Another argument that suggests men do commit more crime is due to societal changes. In recent decades, globalisation has led to a shift from a modern industrial society, to a postmodern de-industrialised society. Consequently, many traditional manual jobs in which working class men were able to express their masculinity via hard physical labor have disappeared. Opposite to this is the expansion of the service sector, such as night time employment, which has provided wc men with legal employment but also lucrative criminal opportunities. For example, Winslow's study of bouncers in Sunderland found they were granted access to a number of illegal business ventures in the likes of the drug market. To maintain employability, the men must use bodily capital, such as taking part in bodybuilding to show off their physical assets.This further increases crime rate amongst males as it allows for the use of harsher violence in fights.
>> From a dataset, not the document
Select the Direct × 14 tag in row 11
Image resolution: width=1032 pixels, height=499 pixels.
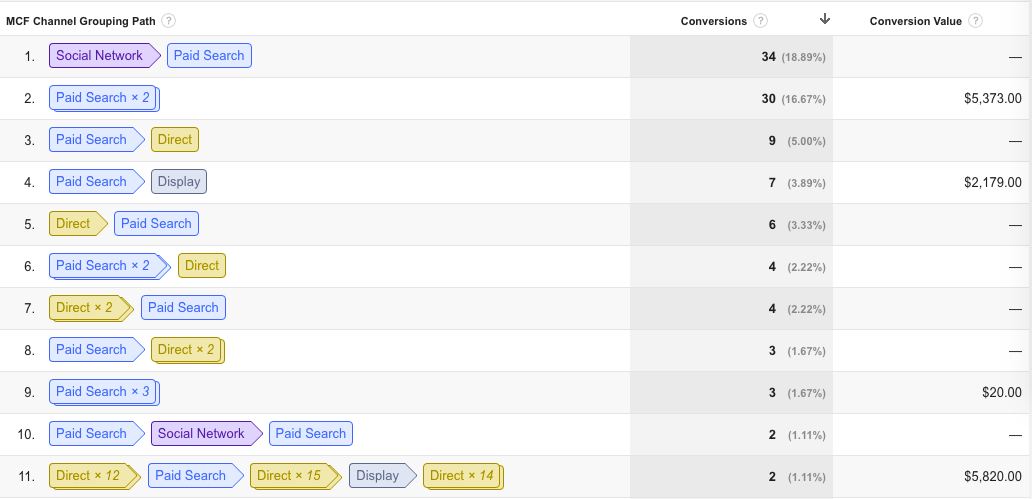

Therefore, the societal change of moving to a postmodern society has enabled new and more criminal opportunities for men, hence why as mentioned in the item ‘men are more likely to be repeat offenders’.

To conclude, It is evident to say a dark figure surrounds the rate of female criminality due to the likes of the chivalry thesis. However, men likely still dominate criminal acts due to greater opportunity, and women still being limited by patriarchal norms.